Towards Multifunctional Materials based on Coordination Complexes of Sulfur-Containing Diarylazo and Cucurbit[6]uril Ligands

Abstract

In this thesis, the coordination chemistry of two families of ligands are explored, working towards the discovery of new multifunctional materials. The first project focuses on the coordination chemistry of sparsely reported redox active sulfur-bearing diarylazo ligands. Homoleptic complexes with ligands 2-5 were successfully prepared with Cu2+, Ni2+ and Co2+/3+, in addition to Co3+ heteroleptic complexes containing 7. Single crystals suitable for SCXRD were isolated for complexes 4e, 5a, 5a’ and 5c. The complexes were fully characterized and select complexes were further investigated by cyclic voltammetry, EPR spectroscopy and magnetic susceptibility studies. EPR measurements of 4c at 80 K and RT revealed noticeable differences in profiles suggesting the occurrence of structural and/or electronic changes with temperature. DC magnetic studies on 4c and 5a reveal the expected LT χMT values, however RT χMT values increase to 0.75 cm3Kmol-1 and 0.54 cm3Kmol-1, respectively. The second project explores the hydrothermal synthesis of Ln4-cubane sandwich-type structures from cucurbit[6]uril and isonicotinate together with suitable Ln3+ salts. A family of complexes with two structural topologies were isolated; [Gd4(µ3-OH)4(µ2-OH)4] (8a) and [Ln4(μ3- OH)4(μ2-OH)(µ2-IN)] (where Ln3+= Dy or Tb; 8b, 8c). The complexes were structurally and magnetically characterized. Structural analysis reveals 8a has a different structure when compared to the isostructural 8b and 8c. The 8-coordinate square antiprismatic coordination geometry for the oblate Ln3+ ions in 8b and 8c serves to increase the axial anisotropy. DC magnetic studies reveal the magnetic cores of the molecules are magnetically isolated with weak antiferromagnetic interactions in 8a. AC magnetic studies reveal slow relaxation of magnetization consistent with SMM properties in 8b and 8c. Modelling the magnetic data afforded effective energy barriers of 17.6 K (in zero DC-field) for 8b, and 11.1 K (5000 Oe) for 8c.
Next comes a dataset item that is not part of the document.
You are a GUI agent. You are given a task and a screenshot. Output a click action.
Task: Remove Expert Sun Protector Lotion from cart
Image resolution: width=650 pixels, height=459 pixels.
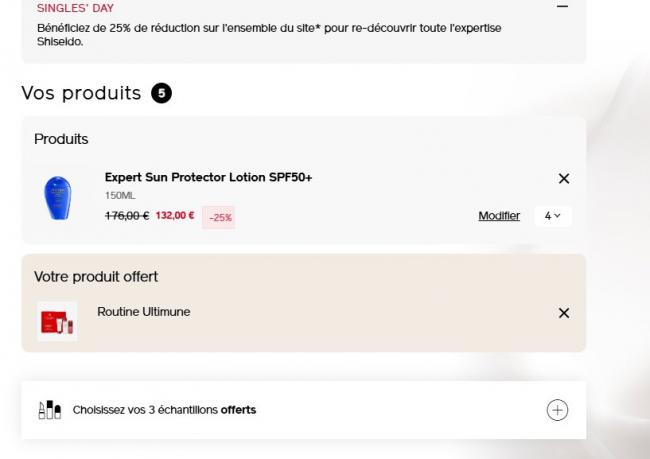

Photoluminescence studies on 8a reveal transitions associated with the CB[6] ligand. Partial and full energy conversion from the ligand to the metal ion upon excitation, for 8b and 8c, respectively. Although DC magnetic studies on the Gd3+ have been previously reported, the Dy and Tb complexes are the first reported Ln4- CB[6] complexes to display slow relaxation of the magnetization consistent with SMM properties.